Lau Kin-Ming (Andy Lau) a infiltré la police pour le compte d’une organisation criminelle. Il est considéré comme une recrue exemplaire et gravit les échelons. Chan Wing Yan (Tony Leung Chiu-wai) a suivi l’itinéraire inverse et joue les taupes au sein de la pègre. Condamnés à mener une double vie, les deux hommes se livrent un duel impitoyable pour se démasquer et s'éliminer mutuellement.
À la fin des années 1990, le cinéma hongkongais, marqué par la crise et l’expatriation de ses grands réalisateurs, peine à retrouver son élan. Au creux de la vague, Andrew Lau et Alan Mak signent avec Infernal Affairs, en 2002, un polar survolté, taupe contre taupe, réglé comme une partie d’échecs.
Hommage au cinéma de la décennie précédente, Infernal Affairs prolonge cette tradition du film noir en évoquant le cinéma de Tsui Hark et, surtout, celui de John Woo. Mais les deux cinéastes entendent renouveler le genre, et l’action cède le pas à une intrigue brillante et millimétrée.
Andrew Lau, qui a fait ses preuves en tant que chef opérateur auprès de Wong Kar-wai, offre au film une photographie stylisée. Les cinéastes orchestrent un redoutable jeu de miroirs, où les deux imposteurs se lancent dans une course contre la montre pour confondre l’ennemi. La mise en scène est nerveuse et la tension psychologique, implacable, repose sur une traque faite de filatures, d’écoutes clandestines et de regards soupçonneux.
Le premier volet de la trilogie est, pour Mak et Lau, un prologue qui prend toute son ampleur dramatique au fil des opus suivants. « Le titre anglais nous ouvre les portes d’un gouffre. Calligraphié comme un labyrinthe, le titre chinois, plus énigmatique, presque intraduisible, les referme derrière nous : “la voie sans espace” […]. Tel est l’enfer de la trilogie de Mak et Lau, un univers “sans espace”, sans limites, ou des êtres enchaînés les uns aux autres, rendus vulnérables par leur appétit mutuel, sont voués à s’entredévorer […]. Film noir plus que film d’action, Infernal Affairs est aussi une tragédie. Tissant leur toile par de longs mouvements circulaires et de lents fondus enchaînés, Andrew Lau et Alan Mak nous enferment dans une description angoissante, précise et géométrique de l’enfer sur terre. » (Adrien Gombeaud, Positif n°523, septembre 2004)
Dès sa sortie, Infernal Affairs fait figure de classique. Le film est un succès, à Hong Kong comme à l’étranger, et rafle les récompenses. Les cinéastes enchaînent dès 2003 avec les épisodes 2 et 3 (tournés simultanément), prequel puis suite, jouant sur la chronologie du récit. Pour Jérôme Fabre, « les valeurs de base sont les mêmes : multiplicité et richesse des caractères, ampleur et ambiguïté des actions, perfidie et opacité de la morale. En bref, une fresque virtuose en exergue de laquelle on eût pu placer la fameuse devise de Renoir “personne n’a tort, chacun a ses raisons”. » (Jeune Cinéma n°306/307, décembre 2006)

#### À faire:
1) D'après le texte sur Infernal Affairs, avec quel réalisateur Andrew Lau a-t-il travaillé comme chef opérateur ?
2) Écrivez la suite du texte sur Infernal Affairs, après sa dernière phrase.

#### Données:

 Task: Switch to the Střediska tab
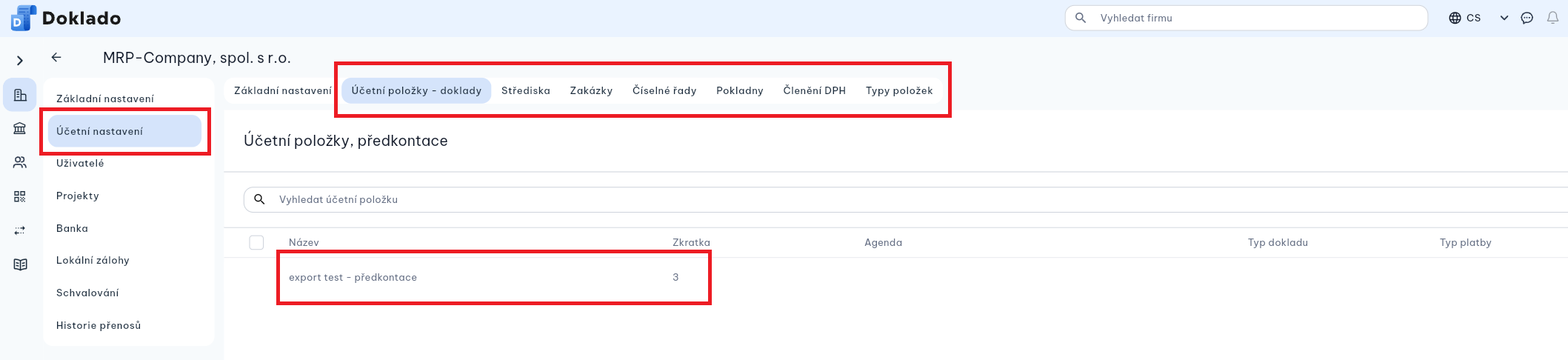coord(525,90)
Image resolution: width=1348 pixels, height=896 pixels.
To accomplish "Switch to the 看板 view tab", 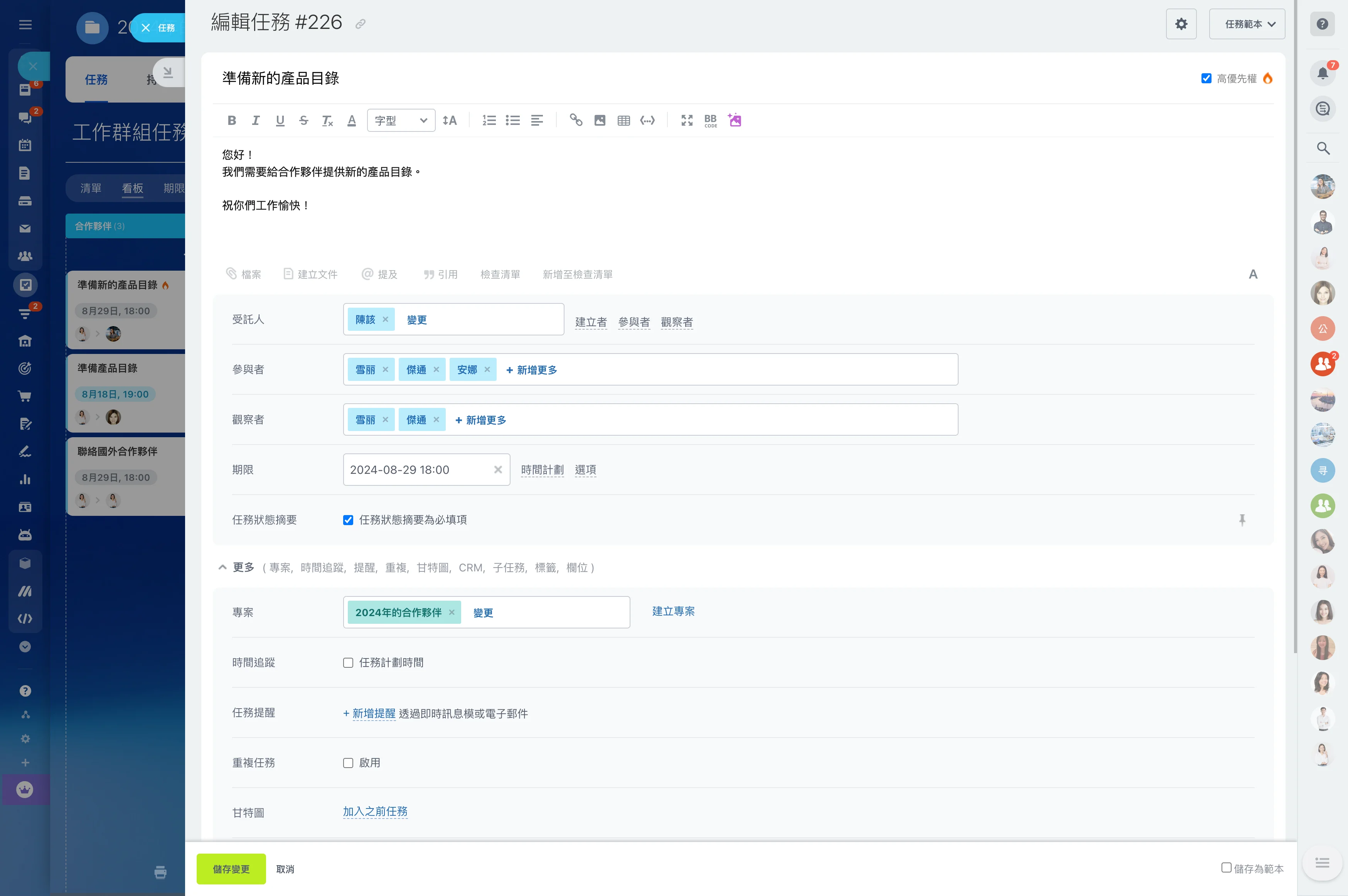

#### Les réponses:
1) Avec Wong Kar-wai.

2)
Dans cette trilogie, tout est dualité et opposition, les infiltrés, leur quête, la vitesse contre la lenteur, l’action que contrebalance une véritable contemplation. C’est l’histoire d’une crise d’identité, à la limite du dédoublement schizophrène, et en creux, celle d’une société paranoïaque en proie à ses angoisses. De l’action pure, irriguée par une impressionnante dimension mentale.
En 2006, le premier opus fera l’objet d’un remake prestigieux, en inspirant à Martin Scorsese Les Infiltrés, preuve s’il en fallait d’un coup de maître(s) et du retour en grâce du polar hongkongais.
Infernal Affairs II (Mou gaan dou II)
Hong-Kong, Singapour, Chine, 2003, 1h59, couleurs, format 2.39
(Interdit aux moins de 12 ans)
Réalisation Andrew Lau, Alan Mak
Scénario Alan Mak, Felix Chong
Photo Andrew Lau, Ng Man Ching
Musique Chan Kwong Wing
Montage Danny Pang, Pang Ching Hei
Décors Bill Lui
Costumes Silver Cheung
Production Andrew Lau, Media Asia Films, Basic Pictures
Interprètes Anthony Wong (Wong), Eric Tsang (Sam), Carina Lau (Mary), Francis Ng (Ngai Wing Hau), Edison Chen (l’officier Lau Kin Ming), Shawn Yue (Chan Wing Yan), Jun Hu (Luk), Joe Tung Cho Cheung (Kwun)
Sortie à Hong Kong : 1er octobre 2003
Présentation au Festival de Cognac : 11 avril 2004
Restauration inédite 4K par L’Immagine Ritrovata, étalonnage par One Cool Production, à partir du négatif original 35mm scanné et restauré en 4K.
Distributeur : La Rabbia
Ressortie le 16 mars 2022.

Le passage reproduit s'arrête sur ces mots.